Prepare the Milk: Dissolve the citric acid in 1/2 cup of water, then add it to the milk in a large pot. Heat the mixture slowly on medium while gently stirring until the milk reaches 90°F (32°C).
Add the Rennet: Dissolve the liquid rennet in the remaining 1/2 cup of water, then add it to the milk. Stir gently for about 30 seconds, and then let the milk sit undisturbed for 5 minutes. You’ll notice the milk starting to curdle.
Cut the Curd: Once the milk has set, use a knife to cut the curd into cubes, creating a grid pattern.
Cook the Curd: Gradually heat the curds to 105°F (40°C), gently moving them around. You’ll see the curds begin to come together and separate from the whey.
Shape the Mozzarella: Using a slotted spoon, transfer the curds to a bowl. Sprinkle in the kosher salt and then fold and stretch the curds until they form a smooth, elastic ball of mozzarella.

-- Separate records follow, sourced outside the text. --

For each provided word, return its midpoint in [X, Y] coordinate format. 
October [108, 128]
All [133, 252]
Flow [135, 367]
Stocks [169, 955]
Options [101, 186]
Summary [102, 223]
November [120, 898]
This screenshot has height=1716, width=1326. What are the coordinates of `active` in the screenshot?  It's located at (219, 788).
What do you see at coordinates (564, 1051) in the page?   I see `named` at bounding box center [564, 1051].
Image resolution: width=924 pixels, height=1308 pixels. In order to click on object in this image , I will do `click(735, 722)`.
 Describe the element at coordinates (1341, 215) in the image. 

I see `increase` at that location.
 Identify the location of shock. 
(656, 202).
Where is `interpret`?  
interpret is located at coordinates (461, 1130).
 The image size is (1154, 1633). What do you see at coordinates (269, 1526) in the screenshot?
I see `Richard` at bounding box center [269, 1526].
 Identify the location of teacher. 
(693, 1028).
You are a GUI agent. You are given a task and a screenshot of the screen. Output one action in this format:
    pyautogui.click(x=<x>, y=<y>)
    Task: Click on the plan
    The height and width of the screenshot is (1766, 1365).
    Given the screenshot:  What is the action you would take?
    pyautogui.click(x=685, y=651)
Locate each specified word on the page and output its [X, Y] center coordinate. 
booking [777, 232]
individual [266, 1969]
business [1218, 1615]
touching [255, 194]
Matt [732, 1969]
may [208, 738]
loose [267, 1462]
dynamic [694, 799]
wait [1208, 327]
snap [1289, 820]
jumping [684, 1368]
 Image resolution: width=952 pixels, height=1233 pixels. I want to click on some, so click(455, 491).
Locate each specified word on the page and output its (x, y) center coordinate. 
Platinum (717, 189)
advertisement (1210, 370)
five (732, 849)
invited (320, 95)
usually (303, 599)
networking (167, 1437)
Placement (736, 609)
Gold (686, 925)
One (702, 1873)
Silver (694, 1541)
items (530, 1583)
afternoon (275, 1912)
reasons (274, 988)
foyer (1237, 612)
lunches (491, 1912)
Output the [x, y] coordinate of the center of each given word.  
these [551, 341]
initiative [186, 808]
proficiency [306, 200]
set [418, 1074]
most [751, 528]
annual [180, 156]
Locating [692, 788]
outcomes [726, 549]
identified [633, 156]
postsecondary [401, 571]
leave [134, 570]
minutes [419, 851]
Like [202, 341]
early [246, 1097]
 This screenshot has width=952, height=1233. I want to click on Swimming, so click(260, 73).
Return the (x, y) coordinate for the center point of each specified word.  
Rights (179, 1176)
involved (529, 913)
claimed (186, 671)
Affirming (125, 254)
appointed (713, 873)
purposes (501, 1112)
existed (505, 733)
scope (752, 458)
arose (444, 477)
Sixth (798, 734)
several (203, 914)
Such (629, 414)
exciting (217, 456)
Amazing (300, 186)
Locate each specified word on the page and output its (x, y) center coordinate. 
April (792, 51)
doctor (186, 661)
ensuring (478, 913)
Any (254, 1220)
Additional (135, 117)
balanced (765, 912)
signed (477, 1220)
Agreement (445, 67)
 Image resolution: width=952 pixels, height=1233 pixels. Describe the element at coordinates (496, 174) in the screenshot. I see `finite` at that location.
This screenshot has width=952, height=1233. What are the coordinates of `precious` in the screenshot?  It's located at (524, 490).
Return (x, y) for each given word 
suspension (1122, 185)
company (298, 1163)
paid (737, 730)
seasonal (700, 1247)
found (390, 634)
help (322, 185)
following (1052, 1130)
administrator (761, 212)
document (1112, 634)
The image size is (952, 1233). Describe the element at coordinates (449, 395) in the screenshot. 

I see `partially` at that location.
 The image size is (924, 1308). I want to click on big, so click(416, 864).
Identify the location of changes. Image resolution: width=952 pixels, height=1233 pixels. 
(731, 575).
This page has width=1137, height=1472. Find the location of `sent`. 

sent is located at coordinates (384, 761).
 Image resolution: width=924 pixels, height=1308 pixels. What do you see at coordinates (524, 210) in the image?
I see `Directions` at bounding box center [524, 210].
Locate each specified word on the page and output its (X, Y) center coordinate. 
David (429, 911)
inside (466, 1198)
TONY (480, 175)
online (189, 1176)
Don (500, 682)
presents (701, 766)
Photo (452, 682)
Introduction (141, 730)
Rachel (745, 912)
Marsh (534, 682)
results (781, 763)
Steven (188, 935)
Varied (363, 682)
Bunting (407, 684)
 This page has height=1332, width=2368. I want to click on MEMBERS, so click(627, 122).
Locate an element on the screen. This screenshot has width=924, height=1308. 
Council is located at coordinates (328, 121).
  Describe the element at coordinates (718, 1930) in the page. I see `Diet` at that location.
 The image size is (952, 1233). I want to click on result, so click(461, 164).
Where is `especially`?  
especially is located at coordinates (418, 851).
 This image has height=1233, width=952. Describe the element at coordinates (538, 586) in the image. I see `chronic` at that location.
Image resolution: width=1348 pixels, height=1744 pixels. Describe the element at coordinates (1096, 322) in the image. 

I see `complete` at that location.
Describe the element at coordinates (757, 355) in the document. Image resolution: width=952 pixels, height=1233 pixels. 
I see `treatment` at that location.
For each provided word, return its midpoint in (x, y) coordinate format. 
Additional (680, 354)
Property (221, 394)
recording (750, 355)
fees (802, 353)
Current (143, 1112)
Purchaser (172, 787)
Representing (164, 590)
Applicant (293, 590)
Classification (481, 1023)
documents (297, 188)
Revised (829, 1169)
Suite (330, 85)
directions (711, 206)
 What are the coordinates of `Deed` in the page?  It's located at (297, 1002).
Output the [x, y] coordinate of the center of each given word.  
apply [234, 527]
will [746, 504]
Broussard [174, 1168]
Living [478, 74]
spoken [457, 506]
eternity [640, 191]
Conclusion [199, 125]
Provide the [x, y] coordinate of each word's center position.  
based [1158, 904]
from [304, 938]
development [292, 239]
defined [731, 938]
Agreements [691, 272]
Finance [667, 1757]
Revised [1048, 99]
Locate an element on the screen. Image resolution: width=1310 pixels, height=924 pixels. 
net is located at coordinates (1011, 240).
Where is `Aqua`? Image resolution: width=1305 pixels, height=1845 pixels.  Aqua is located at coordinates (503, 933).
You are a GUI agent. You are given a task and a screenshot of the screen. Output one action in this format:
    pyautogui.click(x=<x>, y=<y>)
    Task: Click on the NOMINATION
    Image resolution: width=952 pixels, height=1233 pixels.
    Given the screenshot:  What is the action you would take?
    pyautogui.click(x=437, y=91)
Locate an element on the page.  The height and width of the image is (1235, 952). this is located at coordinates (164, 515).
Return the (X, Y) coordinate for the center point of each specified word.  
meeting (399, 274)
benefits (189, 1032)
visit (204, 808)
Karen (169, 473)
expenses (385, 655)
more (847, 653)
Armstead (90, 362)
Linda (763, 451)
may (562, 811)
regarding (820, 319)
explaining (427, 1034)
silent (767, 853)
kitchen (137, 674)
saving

Cool Down: Place your freshly made mozzarella into a bowl of ice water to set its shape and cool it down.
Enjoy Your Creation
Congratulations! Your homemade mozzarella is now ready to be enjoyed. Enhance your culinary adventures by slicing it over a fresh tomato and basil salad, melting it onto your favorite pizza, or relishing it as is with a sprinkle of salt and a drizzle of olive oil. Creating your own cheese not only brings a sense of fulfillment but also adds a personal touch to your meals that no store-bought product can replicate. So, don your apron, and let’s make some delicious mozzarella cheese right in your kitchen.